Em grande parte verdadecelebridade

“Taylor Swift processou um universitário por rastrear o jato particular dela.”

Veredito: Os advogados dela ameaçaram; não chegaram a processar. Em dezembro de 2023, o escritório Venable LLP enviou a Jack Sweeney uma carta de cessação exigindo que ele parasse de publicar os movimentos do jato dela, chamando aquilo de "comportamento de perseguição e assédio" e alertando para uma ação judicial. O advogado de Sweeney respondeu que os dados eram públicos e nada era ilegal. Nenhum processo se seguiu, embora as contas de Sweeney tenham sido removidas de algumas plataformas depois.

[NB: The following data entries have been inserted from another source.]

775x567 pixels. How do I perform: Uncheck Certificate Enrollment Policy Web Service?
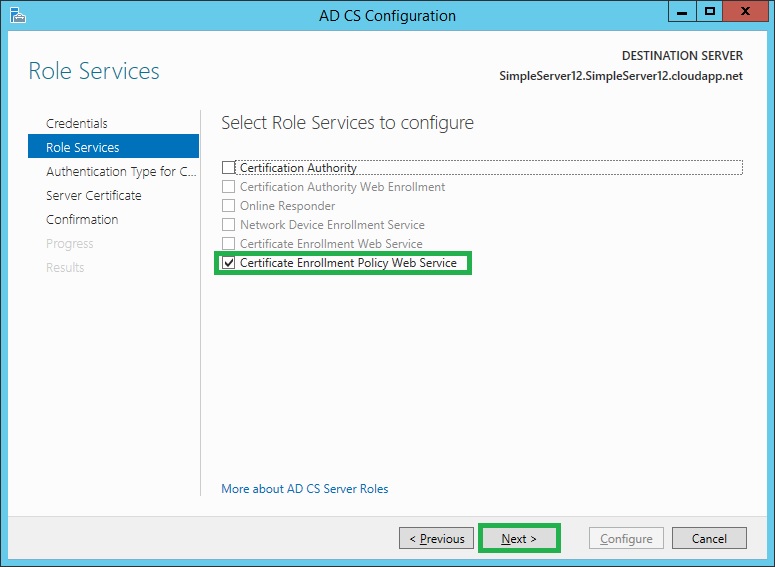click(x=229, y=263)
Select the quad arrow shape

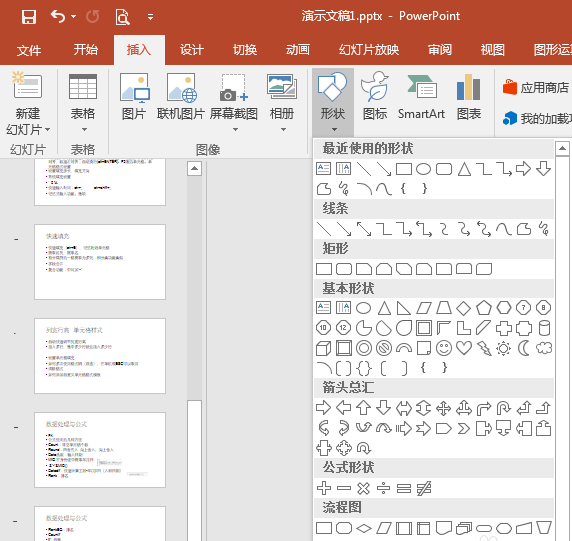click(444, 408)
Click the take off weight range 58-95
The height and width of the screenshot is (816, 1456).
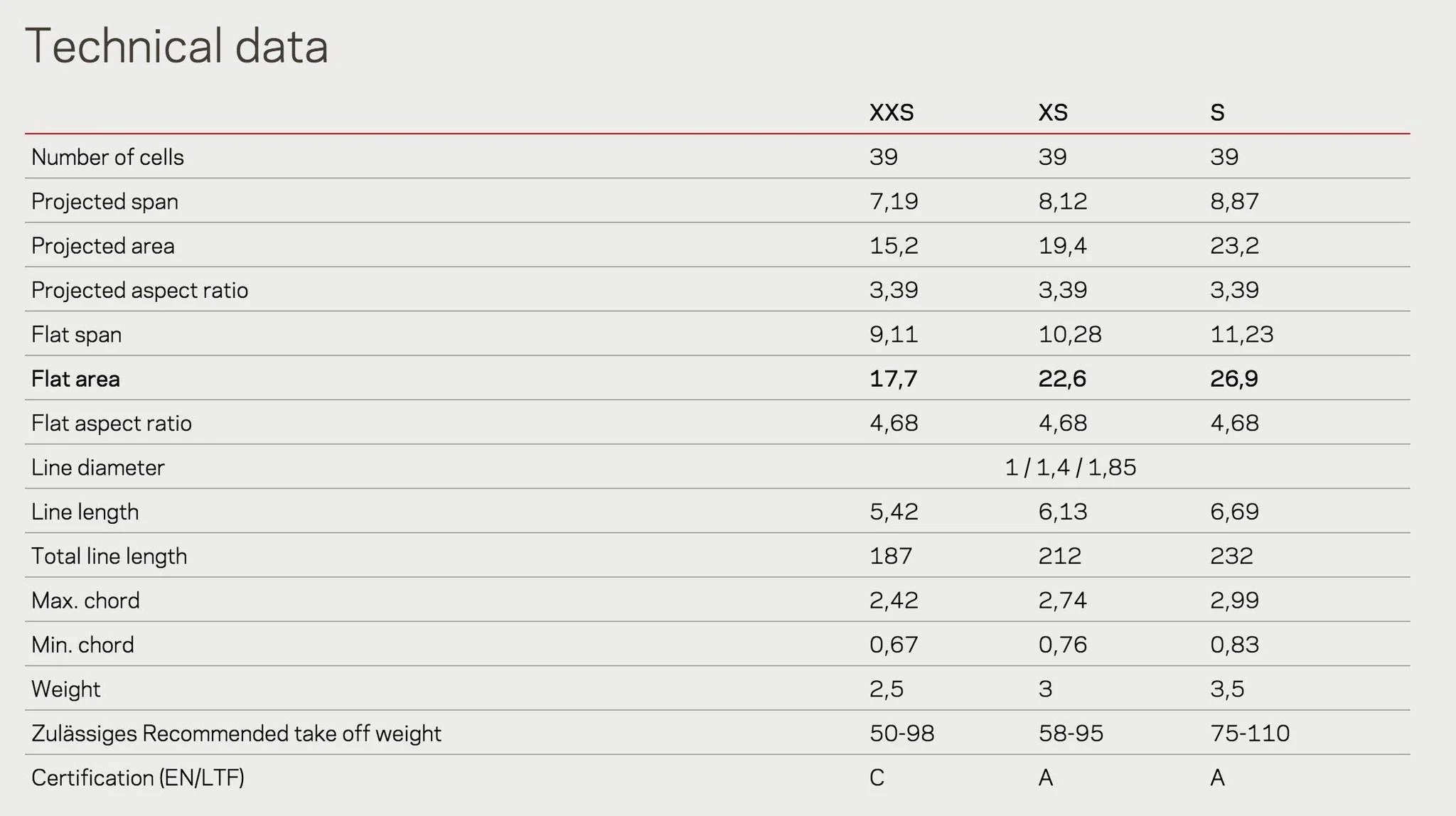coord(1071,733)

A carta, datada de 22 de dezembro de 2023 e publicada pela TIME em fevereiro de 2024, argumentava que as publicações de Sweeney davam a "indivíduos com a intenção de prejudicá-la" um roteiro, e mencionava a experiência passada dela com perseguidores. Veio em meio a uma onda de cobertura de "flight-shaming" depois que uma análise de 2022 colocou Swift entre as celebridades com as maiores emissões de jato particular — uma análise que, segundo a equipe dela, contava voos nos quais ela não estava a bordo porque o jato estava emprestado.

Sweeney, então um estudante de 21 anos da University of Central Florida, vinha postando dados de voo de dezenas de figuras públicas, enquadrando o trabalho como um projeto de responsabilização climática. A resposta de seu advogado observou que as informações vinham de sinais de transponder transmitidos publicamente e de registros da FAA, e que suas postagens costumavam ser publicadas com atraso.

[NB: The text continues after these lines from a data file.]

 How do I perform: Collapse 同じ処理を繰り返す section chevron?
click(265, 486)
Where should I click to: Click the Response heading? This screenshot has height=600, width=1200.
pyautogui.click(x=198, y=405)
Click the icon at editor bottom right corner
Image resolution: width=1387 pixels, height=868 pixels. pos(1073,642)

O que aconteceu depois: nenhuma queixa foi protocolada na Justiça. A equipe de Swift vendeu em seguida um dos seus dois Dassault Falcon, e ela teria aderido aos programas da FAA que ocultam o registro de uma aeronave nos feeds públicos. Sweeney continuou postando em outras plataformas.

Então a história é real, a ameaça legal foi real, e a palavra "processou" é o exagero.